Aujourd'hui, pourtant, les palpitations de son cœur ne sont pas seulement dues à l'anxiété. Aster balance son poids d'un pied sur l'autre sans oser ouvrir la porte à laquelle elle fait face. Ses lèvres sont pincées autour du coton de son écharpe. Par précaution, elle jette un nouveau coup d'œil à son invitation.


Le club de lecture de l'université de Sunnyside recherche de nouveaux membres !

Intéressé-e ? Rendez-vous chaque vendredi à 16h en salle E404* ;)

*UFR lettres et arts, 4ème étage, couloir de droite, salle 04

(plan joint à l'arrière)


Au dos, une représentation approximative du campus indique le bâtiment en question. Entourée au feutre rouge, frappée de trois énormes flèches elles-mêmes encerclées au stylo pailleté, la figure rectangulaire se dresse en bordure de page à la manière d'un gigantesque monolithe.
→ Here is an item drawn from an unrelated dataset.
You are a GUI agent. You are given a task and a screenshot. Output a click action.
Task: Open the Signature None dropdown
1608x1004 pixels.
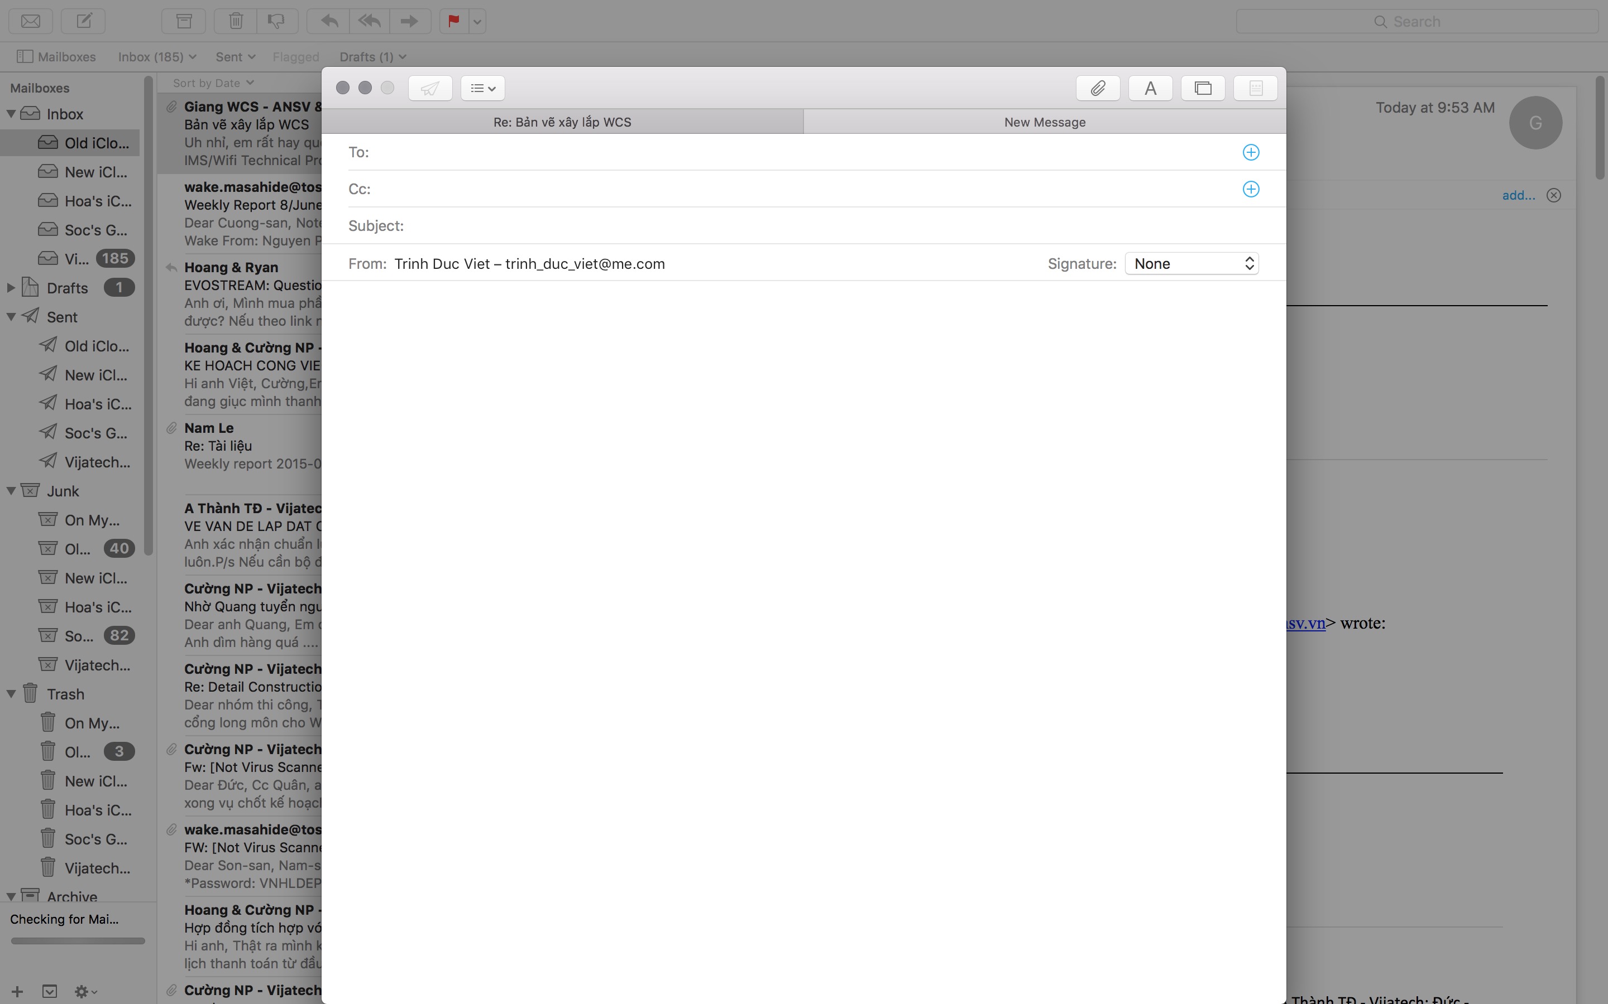[x=1191, y=264]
Quand la livreuse lui a proposé de les rejoindre mercredi passé, Aster a cru qu'elle se moquait d'elle ; que l'élégante écriture cursive du post-it l'entraînerait sur les traces d'une pièce qui n'a jamais existé, que ce club de lecture n'était qu'une farce destinée à tourner en ridicule quiconque serait assez bête pour y croire. Mais que risque-t-elle, après tout ? La livreuse ne courrait pas le risque de perdre une cliente avec une promesse qu'elle n'a aucune intention d'honorer. Et puis, elle lui a assuré qu'elle aurait droit à sa réduction même si elle décidait de ne pas rester. Son salaire inégal de traductrice indépendante la remerciera de s'être jetée à l'eau.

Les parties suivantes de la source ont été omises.